- WHAT IS BEING ASKED:
Restate the lines word for word, from the first line of the records through the line containing "The image size is (1148, 1064).". Leave out the pictures and anything after that line.

- EXTRACTED INFORMATION:
--

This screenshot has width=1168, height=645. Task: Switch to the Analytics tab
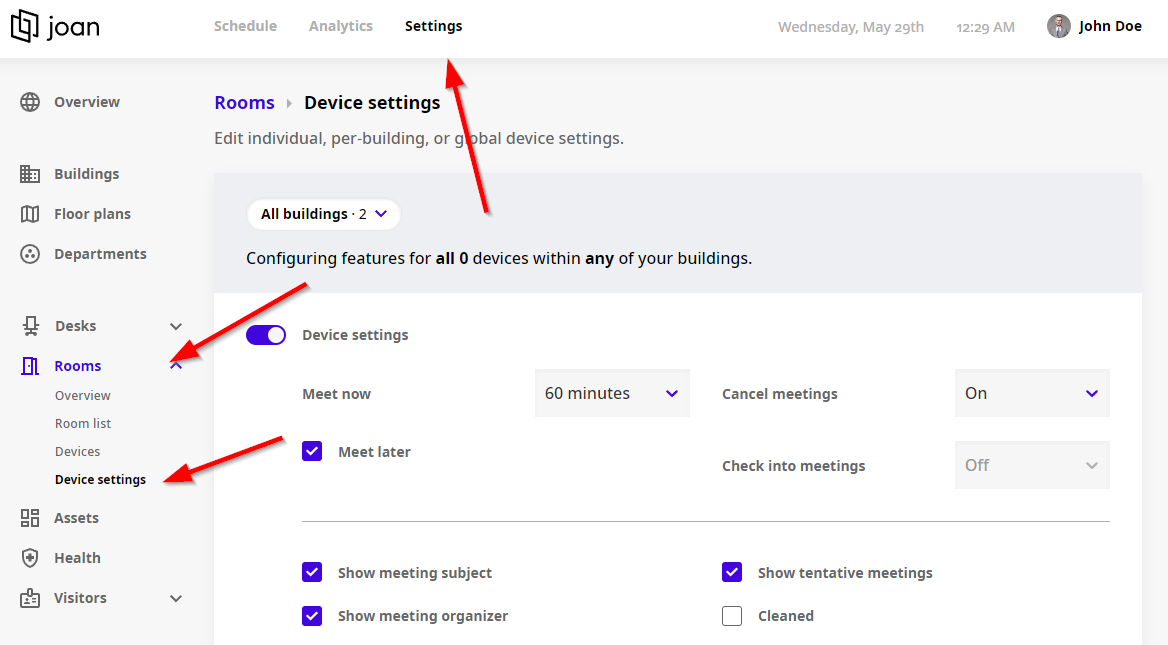coord(340,26)
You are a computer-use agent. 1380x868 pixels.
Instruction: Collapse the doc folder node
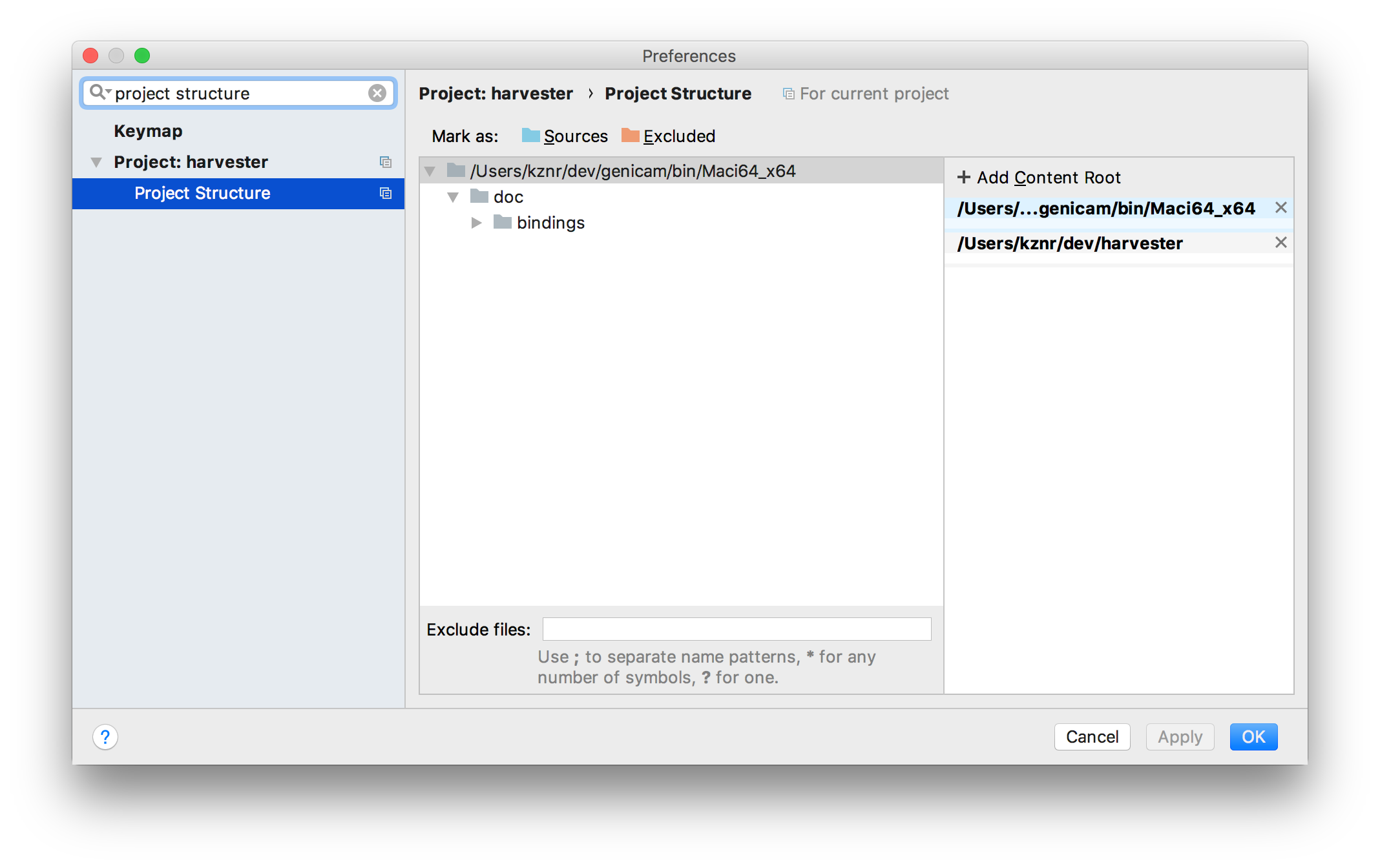click(x=453, y=197)
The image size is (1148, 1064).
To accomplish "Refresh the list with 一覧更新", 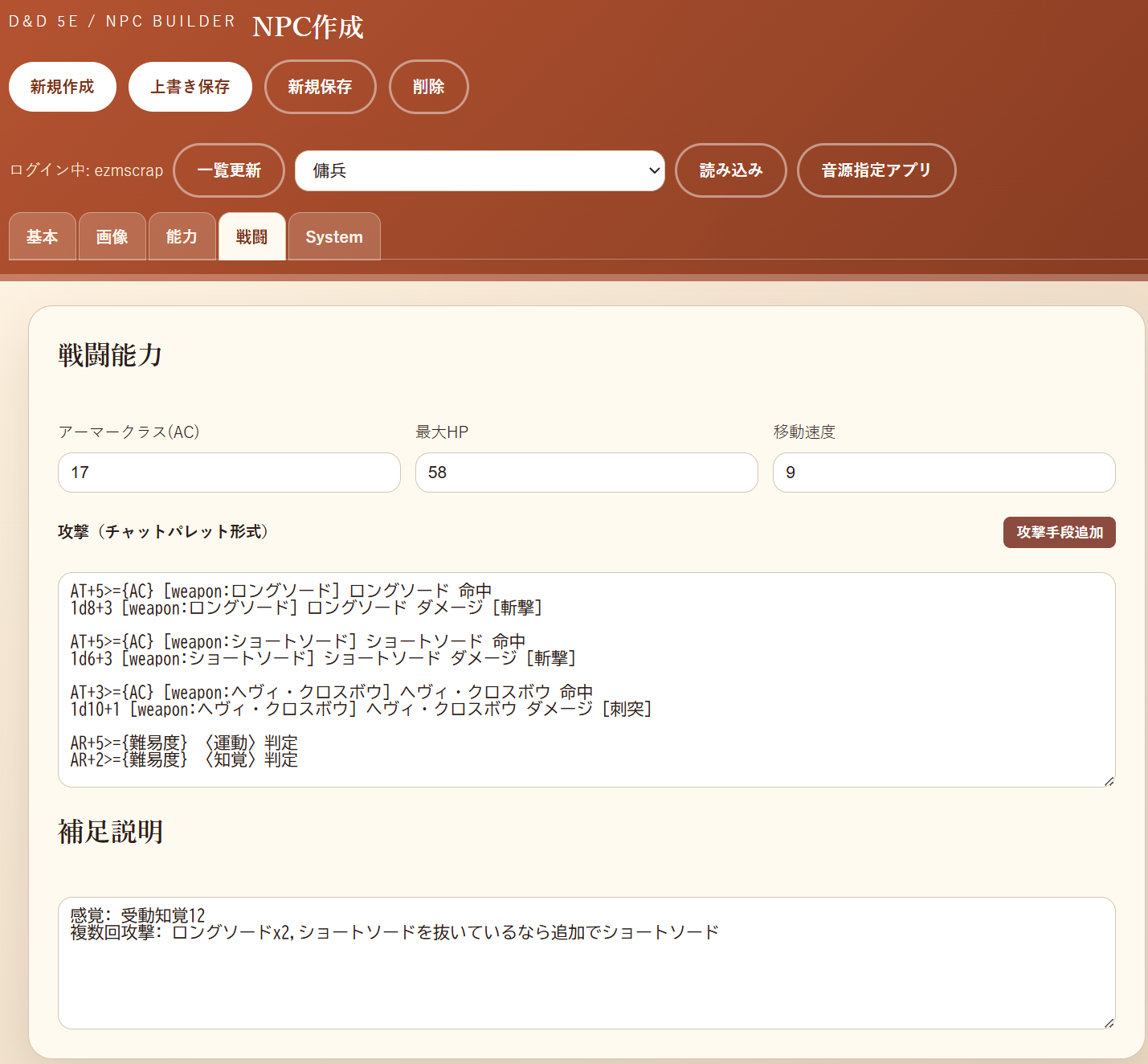I will click(x=229, y=170).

--

- FINAL ANSWER:
This screenshot has width=1168, height=645. Task: Switch to the Analytics tab
coord(340,26)
You are a computer-use agent. 1380x868 pixels.
Instruction: Collapse the doc folder node
click(x=453, y=197)
The image size is (1148, 1064).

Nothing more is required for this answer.